SAN FRANCISCO — SRI International’s Pathway Tools software is currently in use at more than 1,300 academic and commercial research groups and has generated nearly 400 pathway databases to date, according to Peter Karp, director of SRI's Bioinformatics Research Group.
Speaking at Cambridge Healthtech Institute’s Molecular Medicine Tri-Conference here this week, Karp discussed a number of new features available in the software suite, which automatically generates pathway databases for organisms based on their genome sequence data.
Karp said that SRI’s BioCyc collection now includes 371 pathway/genome databases that it has generated internally.
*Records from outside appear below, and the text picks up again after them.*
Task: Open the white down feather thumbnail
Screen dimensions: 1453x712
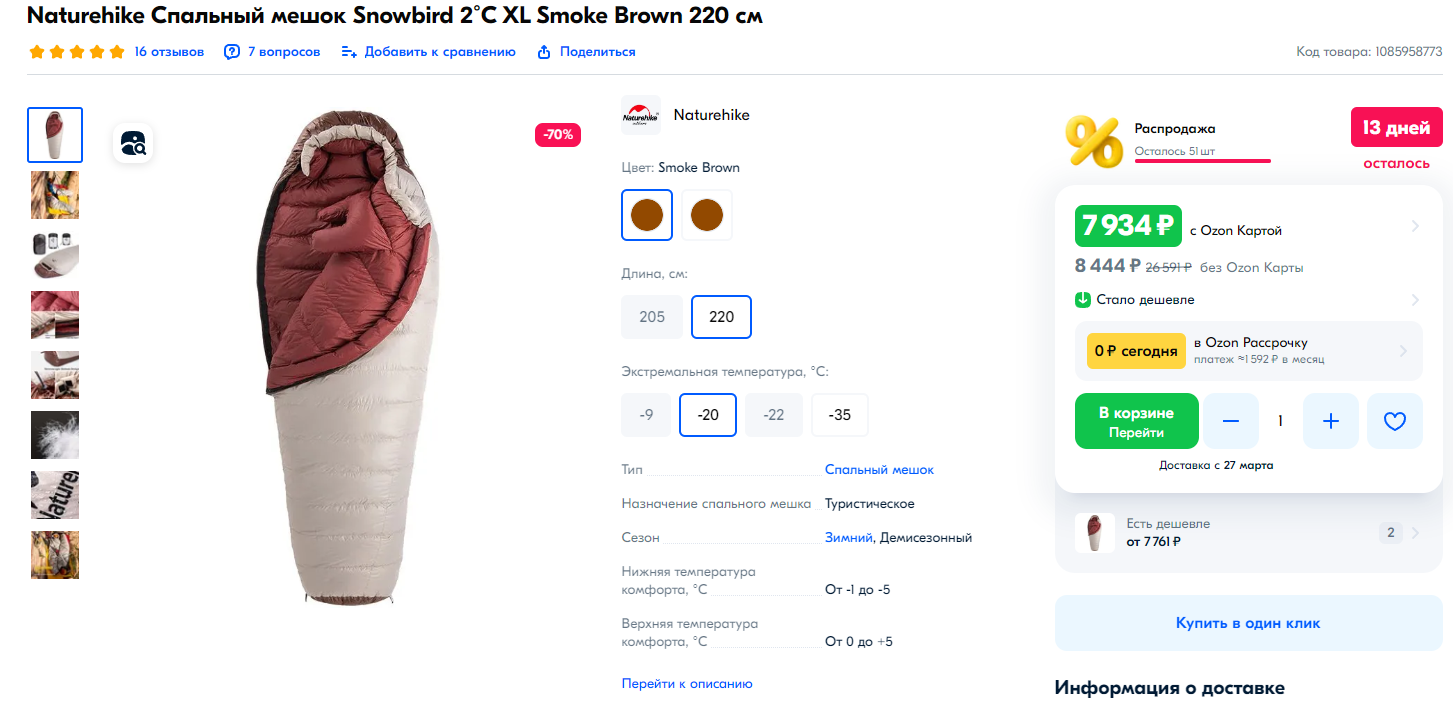Action: point(55,435)
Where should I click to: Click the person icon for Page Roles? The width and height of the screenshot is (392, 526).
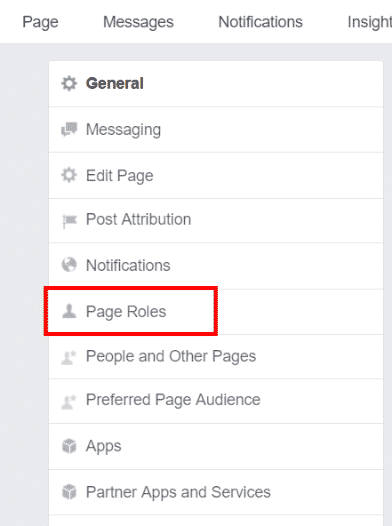[69, 311]
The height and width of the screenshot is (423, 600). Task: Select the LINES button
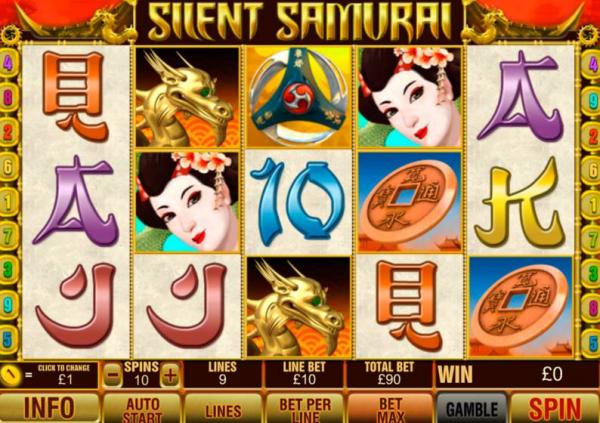coord(223,409)
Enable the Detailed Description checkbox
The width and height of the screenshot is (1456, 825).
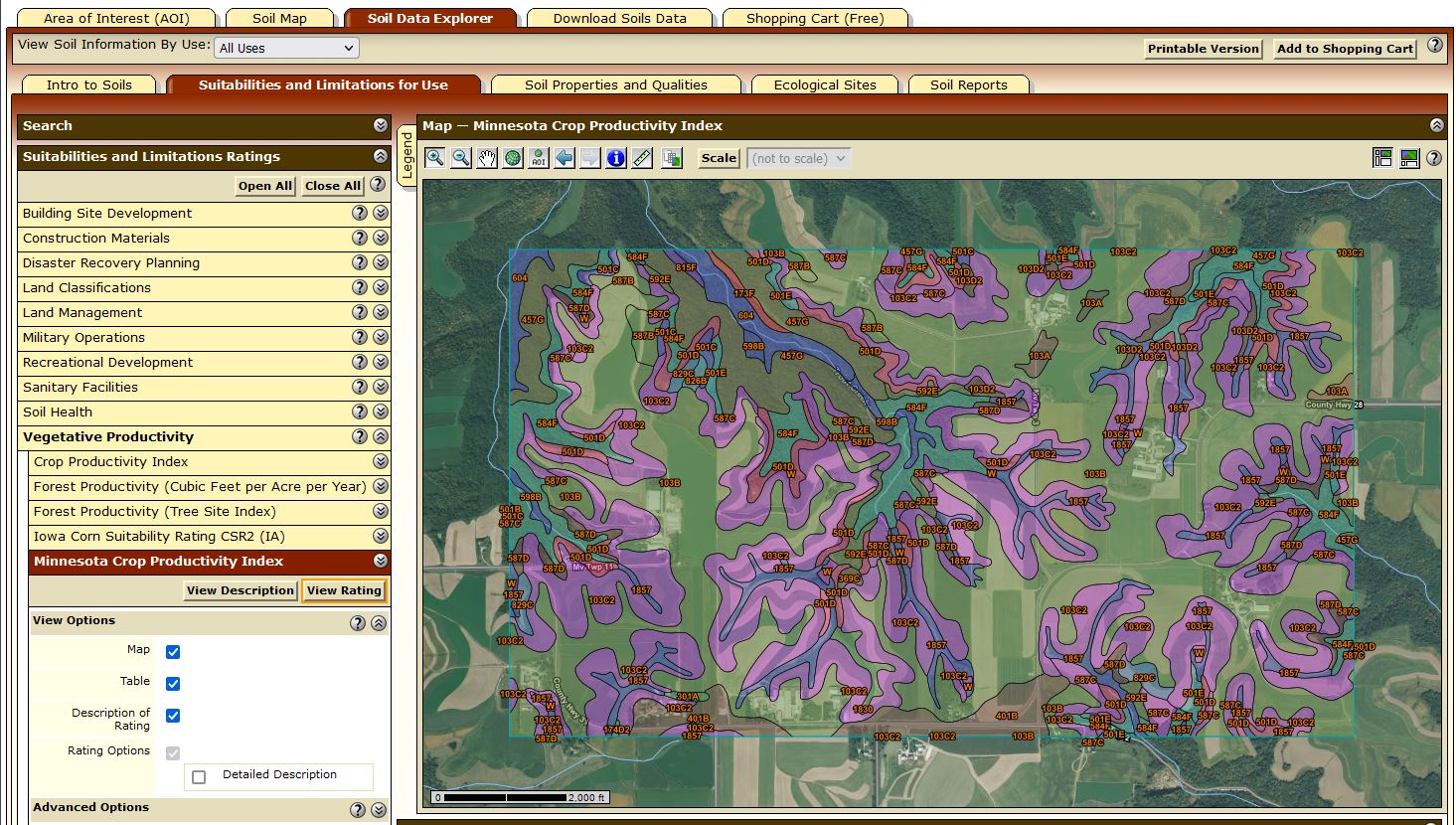tap(199, 777)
In addition, a “partial list” of externally developed pathway/genome databases on the BioCyc website now numbers 17 projects, ranging from microbes to higher-level organisms such as mouse and Arabidopsis.
Representatives from several of these projects spoke at the conference, providing insight into the benefits and limitations of the software.
For example, Carol Bult, a staff scientist in the informatics group at the Jackson Laboratory, noted that Pathway Tools proved extremely useful in creating MouseCyc, a mouse pathway database that complements the information in the Mouse Genome Informatics database.
However, she noted that the system resulted in a very high number of false predictions: The software originally predicted 304 pathways, but the MGI curators have pruned that down to 174. One reason for this, she explained, is the fact that the predictive engine in Pathway Tools, called PathoLogic, takes as input the genome sequence data of the organism in question — in this case mouse — along with SRI’s MetaCyc database of manually curated metabolic pathways, which is “heavily weighted” with information on microbial biochemistry.
Since mammalian biochemistry is obviously very different from that of microbes, the false predictions are understandable, Bult said. She added that the MGI curators are beginning to add mammalian-centric pathways to MouseCyc, and they plan to add these to MetaCyc as well in order to improve the predictive ability of the resource for other mammalian model organism database projects.
“There are so many new genomes being sequenced, and they won’t all be able to have large curation teams,” he said. “Therefore, these types of tools could prove to be very valuable.”
Karp noted that one challenge SRI is facing is the fact that as MetaCyc grows, the false positive rate is actually increasing. He said that his team is developing an improved version of PathoLogic to account for this, and that it should be available in about a year.
Bult said that the MGI group is also working to add more biological context to the pathways in MouseCyc, such as information about tissue and cell specificity, which Pathway Tools currently doesn’t predict. Karp said that SRI plans to support the prediction of pathways for multiple cell types in future versions of the software.
Bult said that MouseCyc is proving to be a useful tool for “many applications” of interest to MGI users. For example, she said that researchers can view alleles of interest within the context of particular pathways, rather than the database’s default tabular view. In addition, she said that researchers can draw from the MGI ontology of phenotype terms to determine which phenotypes are associated with genes in a particular pathway.
Other model organism databases are also benefiting from Pathway Tools, although for different reasons. For example, Rex Chisholm, director of genetic medicine at the RH Lurie Cancer Center at Northwestern University, described his group’s effort to create a pathway/genome database for the social amoeba Dictyostelium.
Chisholm noted that for model organisms like Dictyostelium that are not as well-annotated as the mouse, software like Pathway Tools offers an opportunity to increase the level of annotation through comparative genomics. This could prove to be a big benefit for future genome sequencing projects, he noted. “There are so many new genomes being sequenced, and they won’t all be able to have large curation teams,” he said. “Therefore, these types of tools could prove to be very valuable.”
Lukas Mueller, a researcher in the department of plant breeding at Cornell University, also discussed the benefits of Pathway Tools for genomes that are not well characterized. His group is leading the development of SolCyc, a pathway/genome database that will complement the Solanaceae Genomics Network, a clade-oriented database that includes genomic data for tomato, potato, eggplant, pepper, petunia, and other species.
Because none of these organisms is sequenced, Mueller said that the SGN researchers are using EST data as input for the PathoLogic predictor rather than sequence data, so they must first assemble the ESTs into unigenes, then Blast them against the Arabidopsis genome and the Genbank non-redundant database, and then run them through PathoLogic.
In addition, he said that the SGN group has performed very little manual curation on the predicted pathways, but plans to adopt a “community annotation” model that would provide web-based tools to allow the plant research community to annotate the database.